D’ici à deux semaines, KNS, cathédrale de métal nichée entre lagon bleu turquoise et montagne à Voh, d’où sortaient chaque année 30 000 tonnes de nickel, ne sera plus qu’un bâtiment de ferraille inerte. Les 1 200 salariés de l’usine pyrométallurgique et de la mine qui y est adossée iront pointer au chômage dès le 31 août, faute de repreneur, et rejoindront les 600 salariés de la sous-traitance déjà sans emploi. Une catastrophe dans un contexte de crise économique majeure, l’archipel étant en proie depuis mai à des violences qui ont fait au bas mot 2,2 milliards d’euros de dégâts et obscurci durablement les perspectives d’avenir.
La fermeture du site est un déchirement pour bon nombre de salariés, qui ont grandi en même temps que le projet.
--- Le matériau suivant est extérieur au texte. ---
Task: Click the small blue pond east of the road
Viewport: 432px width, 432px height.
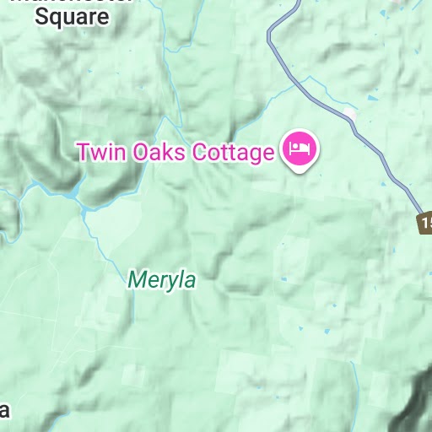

Promise dès 1966 par le général de Gaulle, « l’usine du Nord » a été mise dans la balance par les indépendantistes dans le cadre du « préalable minier » de 1997, sans lequel l’accord de Nouméa de 1998 n’aurait jamais été signé. A l’époque, pour les indépendantistes, seule l’activité métallurgique permettrait de parvenir au rééquilibrage entre le Nord rural et indépendantiste et le Sud loyaliste, où se trouve la capitale Nouméa, qui concentrait alors toute l’activité économique.
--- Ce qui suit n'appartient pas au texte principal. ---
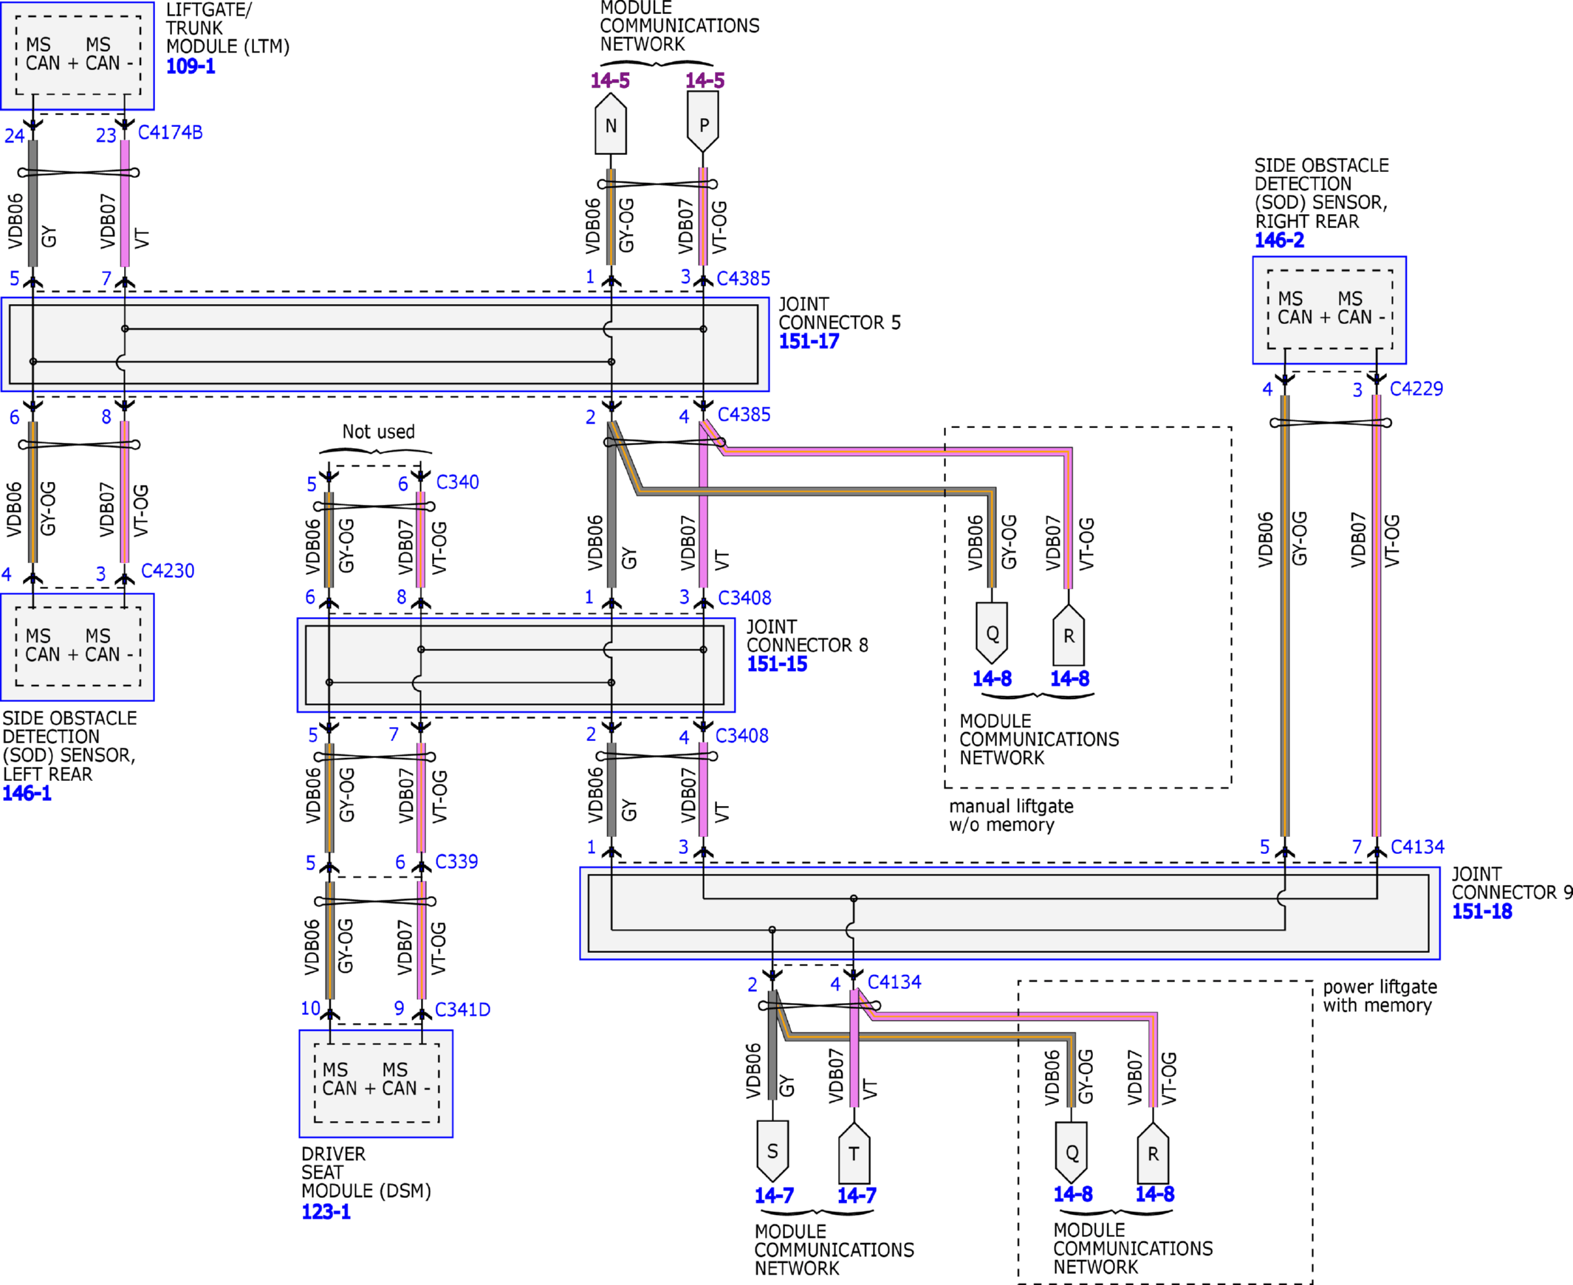Viewport: 1573px width, 1285px height.
Task: Click the C4174B connector label
Action: pos(170,132)
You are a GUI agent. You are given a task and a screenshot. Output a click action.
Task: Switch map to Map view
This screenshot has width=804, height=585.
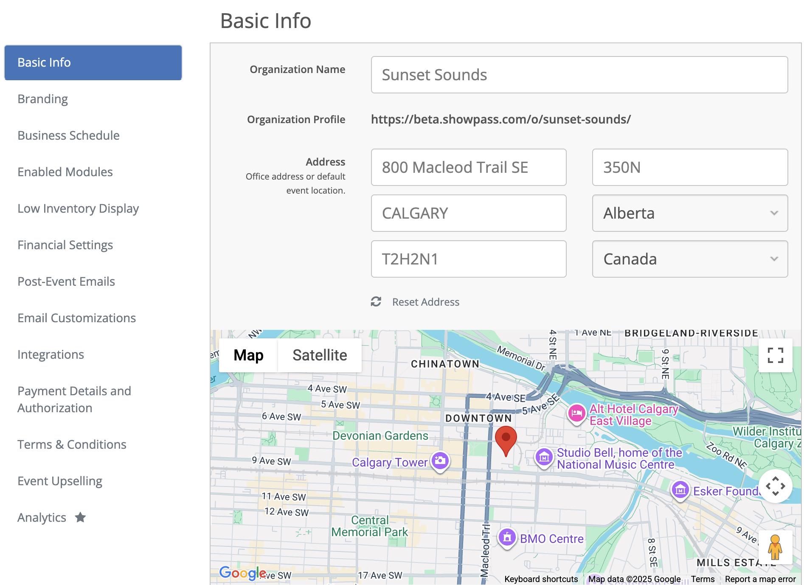pyautogui.click(x=248, y=355)

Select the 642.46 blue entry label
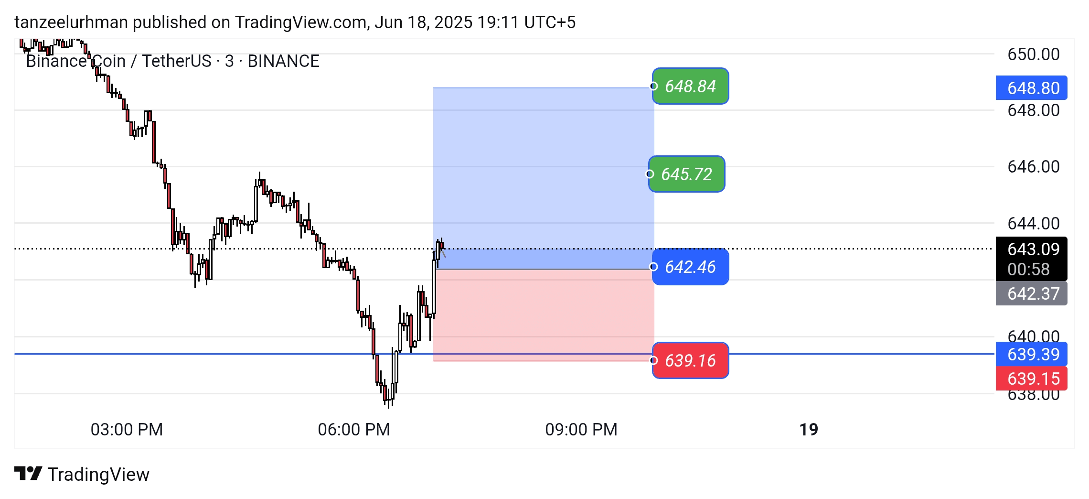[691, 267]
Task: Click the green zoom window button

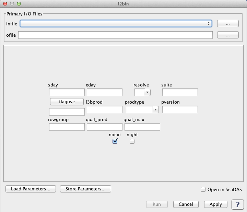Action: (x=19, y=4)
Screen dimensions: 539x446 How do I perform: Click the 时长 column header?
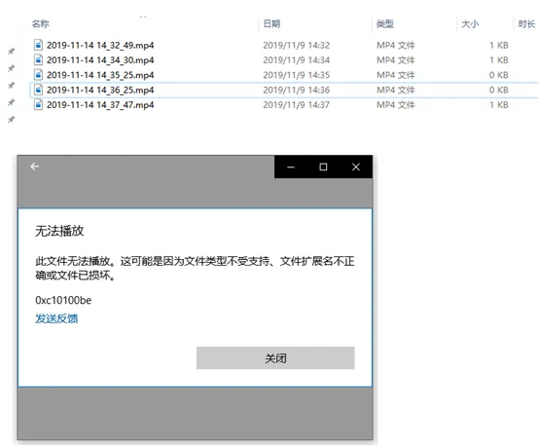[x=526, y=23]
Pour l’obtenir, il aura fallu deux mois de blocages de mine et de manifestations, auxquelles a participé le père de Jovenka Cherika. La jeune femme s’en est souvenue en 2006 lorsque, diplôme universitaire de métallurgie en poche, elle choisit de rejoindre KNS plutôt qu’une autre entreprise. « L’usine n’existait encore que sur le papier [sa construction a débuté en 2010] mais nos vieux se sont levés et battus pour qu’on l’ait, cette usine. Pour mon père, même si aujourd’hui il est inquiet pour notre avenir, c’est une fierté que ses enfants aient fait partie de ce projet. »
Entrée comme simple technicienne, Jovenka ­Cherika, aujourd’hui jeune quadragénaire, est superviseuse de four, avec sous sa responsabilité une vingtaine de personnes. Un exemple de cette « génération KNS », formée par l’entreprise, qui en a gravi les échelons et a bâti sa vie personnelle autour de l’usine. Son mari est entré en même temps qu’elle à KNS, sa sœur et son compagnon ont suivi de peu. Le couple a construit une maison et élevé trois enfants. Avec l’usine comme horizon. Un cas loin d’être isolé : il suffit de se promener un dimanche dans les lotissements alentour, où, à l’arrière des maisons, sèchent les uniformes pour la semaine à venir.